▸ Exercise details: Could you write out exactly, and only, the lines from the one containing "Proteinreiche, pflanzliche Lebensmittel" through the last line of the data, leaving out all pictures?

Stored data entries:
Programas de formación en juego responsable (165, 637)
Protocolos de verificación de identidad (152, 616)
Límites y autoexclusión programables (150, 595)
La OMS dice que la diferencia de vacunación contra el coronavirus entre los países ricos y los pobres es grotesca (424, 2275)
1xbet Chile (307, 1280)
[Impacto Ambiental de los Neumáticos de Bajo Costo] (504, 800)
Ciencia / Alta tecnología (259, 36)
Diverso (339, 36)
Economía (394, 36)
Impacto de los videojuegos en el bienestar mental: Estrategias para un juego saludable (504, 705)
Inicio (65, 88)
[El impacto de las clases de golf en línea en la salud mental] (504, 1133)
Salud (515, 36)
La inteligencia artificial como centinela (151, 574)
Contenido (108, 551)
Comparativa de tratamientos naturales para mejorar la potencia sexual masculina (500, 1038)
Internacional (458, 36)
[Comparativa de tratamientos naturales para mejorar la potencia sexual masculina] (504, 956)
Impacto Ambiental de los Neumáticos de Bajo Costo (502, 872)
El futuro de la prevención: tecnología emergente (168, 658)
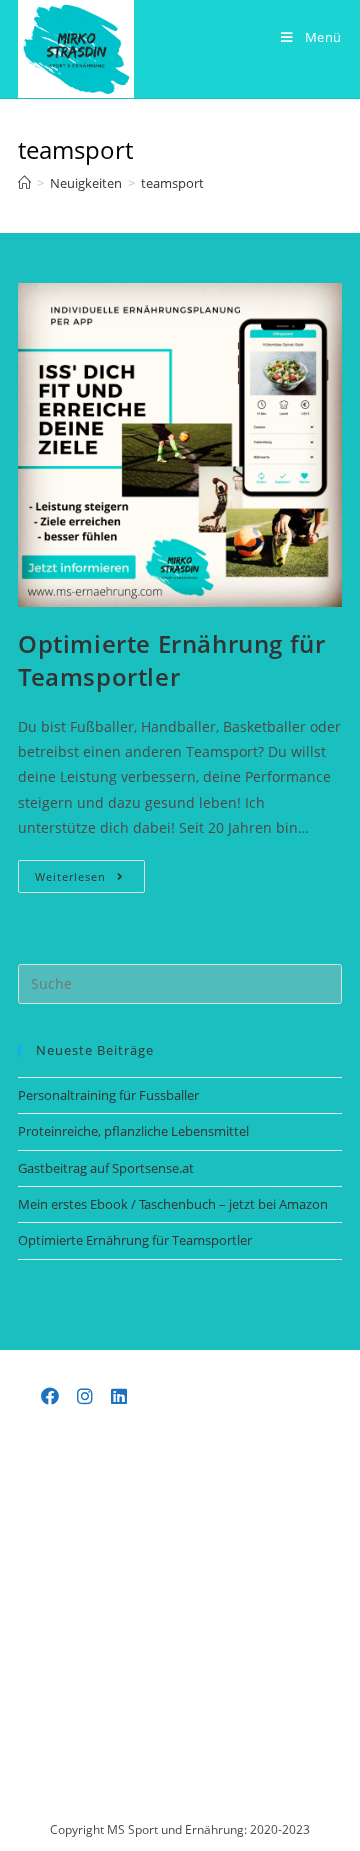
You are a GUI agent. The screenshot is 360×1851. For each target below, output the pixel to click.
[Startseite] (24, 183)
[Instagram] (85, 1396)
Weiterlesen (90, 880)
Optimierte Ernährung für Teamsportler (171, 660)
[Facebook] (50, 1396)
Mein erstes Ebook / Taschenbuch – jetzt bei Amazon (173, 1204)
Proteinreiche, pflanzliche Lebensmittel (133, 1131)
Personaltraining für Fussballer (108, 1095)
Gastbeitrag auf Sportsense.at (106, 1168)
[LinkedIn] (119, 1396)
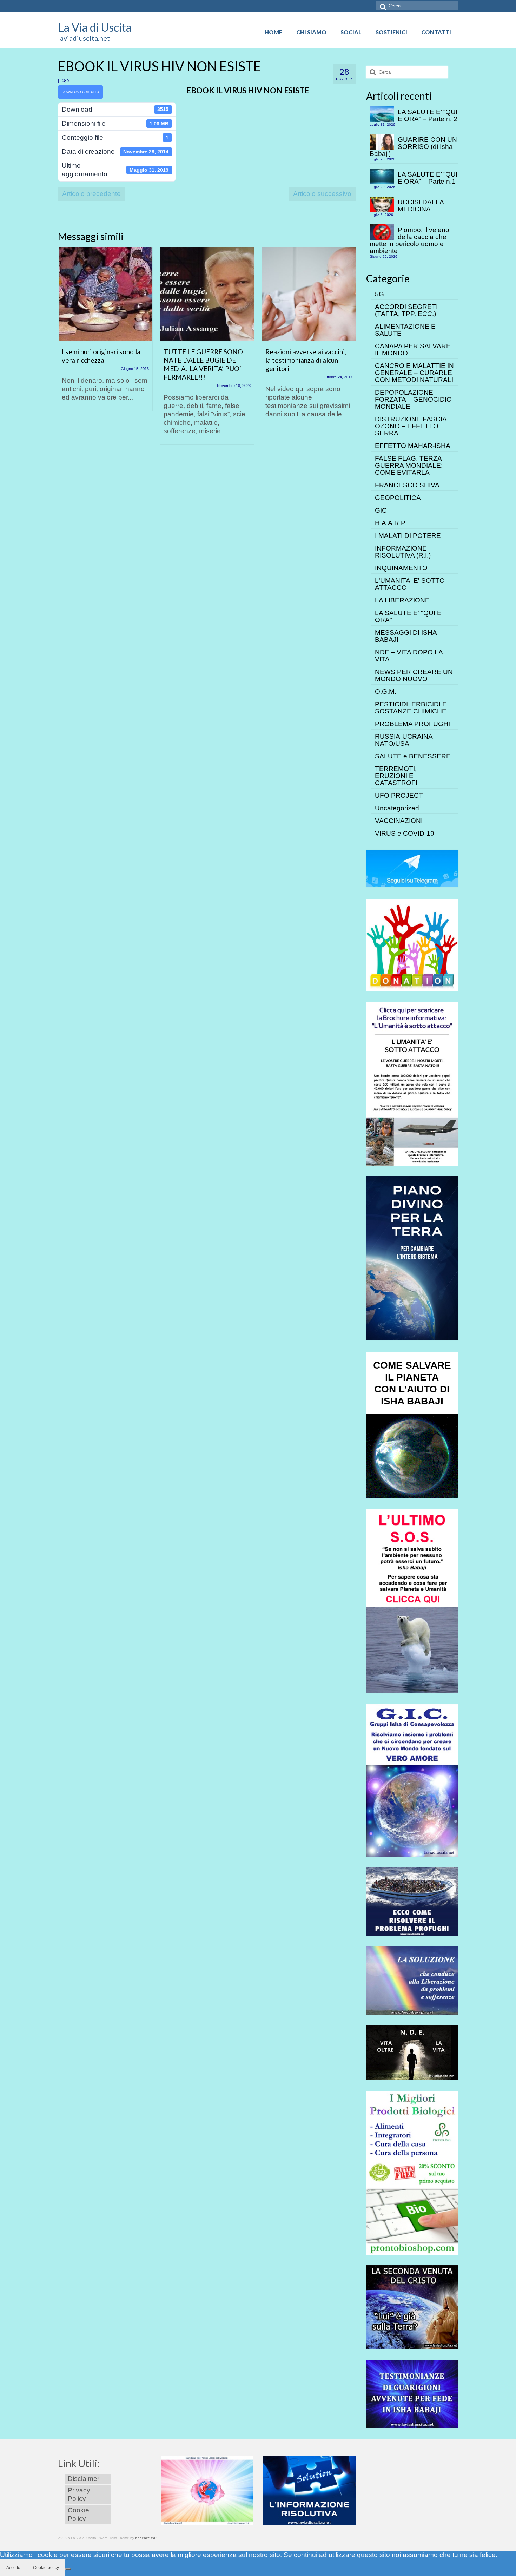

▸ Answer below:
Proteinreiche, pflanzliche Lebensmittel (133, 1131)
Personaltraining für Fussballer (108, 1095)
Gastbeitrag auf Sportsense.at (106, 1168)
[LinkedIn] (119, 1396)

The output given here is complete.